* Task requirements *
Go through the listing below and report how many lines contain the word "will"; write no other words.

* Material shown *
········

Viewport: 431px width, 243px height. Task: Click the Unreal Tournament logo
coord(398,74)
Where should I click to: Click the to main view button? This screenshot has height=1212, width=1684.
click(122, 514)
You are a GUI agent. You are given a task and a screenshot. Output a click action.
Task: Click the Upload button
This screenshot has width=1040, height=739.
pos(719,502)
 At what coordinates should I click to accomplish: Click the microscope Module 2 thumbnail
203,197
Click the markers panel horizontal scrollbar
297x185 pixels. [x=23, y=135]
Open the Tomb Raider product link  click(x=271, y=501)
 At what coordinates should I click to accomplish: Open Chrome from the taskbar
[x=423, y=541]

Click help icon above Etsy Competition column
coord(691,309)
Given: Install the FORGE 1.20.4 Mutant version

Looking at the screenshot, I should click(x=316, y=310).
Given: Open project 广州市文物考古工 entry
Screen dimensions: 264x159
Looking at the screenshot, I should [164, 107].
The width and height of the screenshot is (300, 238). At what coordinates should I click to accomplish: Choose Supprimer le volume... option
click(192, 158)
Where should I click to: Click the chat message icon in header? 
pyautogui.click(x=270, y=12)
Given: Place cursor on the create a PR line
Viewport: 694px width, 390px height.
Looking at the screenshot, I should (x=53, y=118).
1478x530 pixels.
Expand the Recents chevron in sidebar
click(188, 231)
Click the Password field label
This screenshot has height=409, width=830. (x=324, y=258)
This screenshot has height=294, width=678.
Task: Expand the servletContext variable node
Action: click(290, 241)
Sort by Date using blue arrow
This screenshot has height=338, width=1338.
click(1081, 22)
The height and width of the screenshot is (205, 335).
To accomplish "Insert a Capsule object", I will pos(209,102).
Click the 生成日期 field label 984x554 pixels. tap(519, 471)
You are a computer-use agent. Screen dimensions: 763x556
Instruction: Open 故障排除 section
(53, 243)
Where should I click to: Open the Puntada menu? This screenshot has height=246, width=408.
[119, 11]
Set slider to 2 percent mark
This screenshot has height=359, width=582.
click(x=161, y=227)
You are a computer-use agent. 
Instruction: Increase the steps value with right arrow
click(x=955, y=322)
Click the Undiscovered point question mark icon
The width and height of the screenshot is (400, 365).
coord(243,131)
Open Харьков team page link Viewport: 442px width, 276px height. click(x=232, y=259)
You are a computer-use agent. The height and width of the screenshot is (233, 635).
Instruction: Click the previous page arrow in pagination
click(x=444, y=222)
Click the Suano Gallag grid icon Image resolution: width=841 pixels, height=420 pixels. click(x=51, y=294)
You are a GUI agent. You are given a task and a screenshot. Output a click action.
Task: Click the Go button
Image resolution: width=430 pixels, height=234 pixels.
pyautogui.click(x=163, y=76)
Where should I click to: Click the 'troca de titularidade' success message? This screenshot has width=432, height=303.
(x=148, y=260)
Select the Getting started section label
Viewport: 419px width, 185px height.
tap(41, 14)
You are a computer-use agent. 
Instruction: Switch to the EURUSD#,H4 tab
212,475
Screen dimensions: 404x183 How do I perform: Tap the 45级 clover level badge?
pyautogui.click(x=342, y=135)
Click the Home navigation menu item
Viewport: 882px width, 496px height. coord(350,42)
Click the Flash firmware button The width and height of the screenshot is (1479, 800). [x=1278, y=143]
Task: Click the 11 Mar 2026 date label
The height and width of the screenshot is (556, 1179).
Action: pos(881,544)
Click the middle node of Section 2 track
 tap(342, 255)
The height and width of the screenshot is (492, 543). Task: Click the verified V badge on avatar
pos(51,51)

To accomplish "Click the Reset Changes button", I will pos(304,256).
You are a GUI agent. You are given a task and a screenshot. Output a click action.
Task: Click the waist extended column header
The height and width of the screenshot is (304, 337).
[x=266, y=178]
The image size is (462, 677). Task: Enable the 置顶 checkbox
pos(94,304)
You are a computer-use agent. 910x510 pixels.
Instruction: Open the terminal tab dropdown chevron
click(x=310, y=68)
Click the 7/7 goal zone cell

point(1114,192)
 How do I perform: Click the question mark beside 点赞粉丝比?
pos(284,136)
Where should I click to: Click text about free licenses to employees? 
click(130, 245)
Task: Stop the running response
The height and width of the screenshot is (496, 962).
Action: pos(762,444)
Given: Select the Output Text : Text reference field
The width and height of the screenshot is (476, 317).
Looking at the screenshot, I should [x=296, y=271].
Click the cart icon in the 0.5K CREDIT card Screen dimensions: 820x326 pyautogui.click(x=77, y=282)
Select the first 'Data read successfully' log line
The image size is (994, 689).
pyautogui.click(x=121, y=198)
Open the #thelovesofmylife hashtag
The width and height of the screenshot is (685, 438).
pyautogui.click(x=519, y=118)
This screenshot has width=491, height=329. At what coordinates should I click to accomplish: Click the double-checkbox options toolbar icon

········

* Response below *
2